“São propósitos maiores do projecto “Holograma da Casa na Área Metropolitana do Porto” abrir a programação da Casa da Música, nos 17 municípios da Área Metropolitana do Porto, a públicos sem práticas culturais, criando momentos emotivos que os vinculem à música mais erudita, através do acesso a uma programação muito variada e especialmente concebida para o feito.”
In Holograma da Casa na Área Metropolitana do Porto
Num destes dias encontrei, cuspindo chispas, um amigo que trabalha em Arouca há 25 anos, daqueles que na antiguidade clássica chamariam “treinador de gladiadores”, apesar de ser, assim, um indivíduo a botar pró intelectual. Chamou-me a um canto e, sacudindo um texto de divulgação da Casa da Música, perguntou, capciosamente: o que diabo são práticas culturais? A elite tripeira, filha dos “brasileiros de torna-viagem” ainda vive n’ “A Cidade e as Serras”? Isto não é a versão erudita daquela conversa de café dos do litoral, sempre que jogam com o F. C. Arouca, desdenham com “o diabo dos serranos”?

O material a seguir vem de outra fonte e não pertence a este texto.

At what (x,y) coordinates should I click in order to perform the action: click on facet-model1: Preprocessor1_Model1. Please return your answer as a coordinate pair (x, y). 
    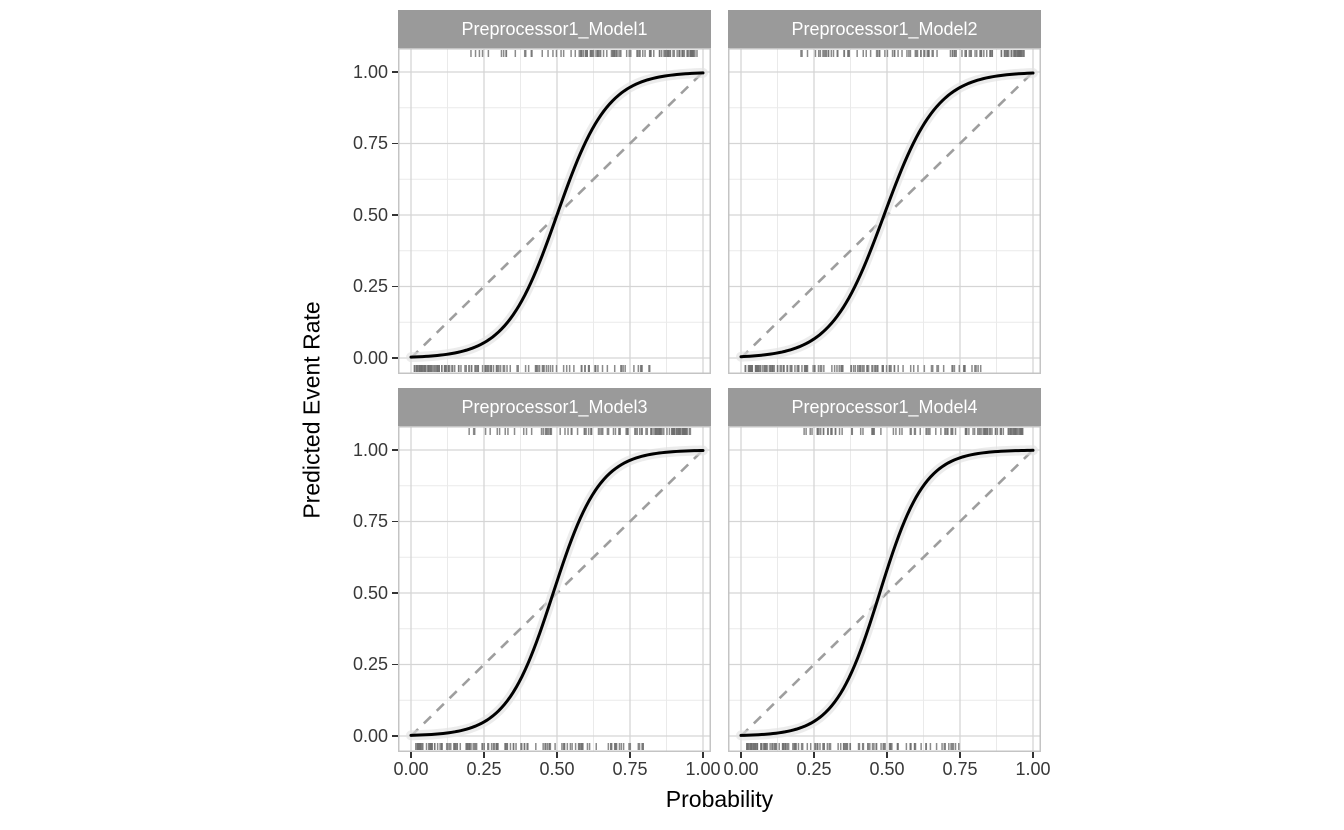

Perante tal assomo de fúria disse-lhe: Tem calma Meirinho (é o seu cognome). Não sejas assim, de facto a população de Arouca não tem acesso às práticas culturais que a Casa da Música oferece. Não o convenci. Se fosse isso, dizia ele, escreviam: sem as práticas culturais oferecidas pela Casa da Música. Não, o que é dito é: sem práticas culturais. Ora, essa conversa encerra dois erros de análise. Primeiro, perguntava o Meirinho: Quantas pessoas da cidade do Porto têm as tais práticas culturais? São, percentualmente, mais do que as de Arouca? Quantas pessoas dessas, se vivessem a 60 km do Porto, manteriam essas práticas culturais? Segundo, vociferava: O património, os museus, os cantas e cramóis, as filarmónicas não são práticas culturais? Há mais pessoas, percentualmente, no Porto, a praticar? Há mais pessoas, em percentagem, na cidade do Porto, a ler, do que em Arouca? Será que hoje a fronteira é entre a cidade e as serras ou a classe social de cada um? Será que os consumos culturais das classes populares da cidade do Porto são mais próximos dos da pequena burguesia dos concelhos periféricos da Área Metropolitana do Porto, Arouca incluído, ou dos das classes populares desses mesmos concelhos?
Sabes que mais, dizia-me aquele amestrador de brutos, no seu tom rude, as elites, sejam elas de onde forem, enfermam todas do mesmo mal, acham-se distintas do maralhal, sentem-se elevadas perante os demais. Ora a elevação é da cultura e não das pessoas. E a cultura manifesta-se de muitas formas, eruditas ou populares. Se leres o livrinho “Diário à filha”, daquela aventureira semianalfabeta do velho oeste americano, Martha Jane Canary-Burke, a Calamity Jane, encontras lá profundidade q.b. sobre a vida e a natureza humana. E sabes porquê? Porque aquelas parcas palavras são fruto de muita reflexão acumulada sobre o vivido.
Como é possível, usando as catalogações (neo)reacionárias do presente, uma mulher, batedora profissional do oeste americano, quase analfabeta, sem práticas culturais ter produzido aquilo. Será que no Missouri, onde nasceu em 1852, ou no Dakota do Sul, onde morreu em 1903, existiria um qualquer microclima cultural?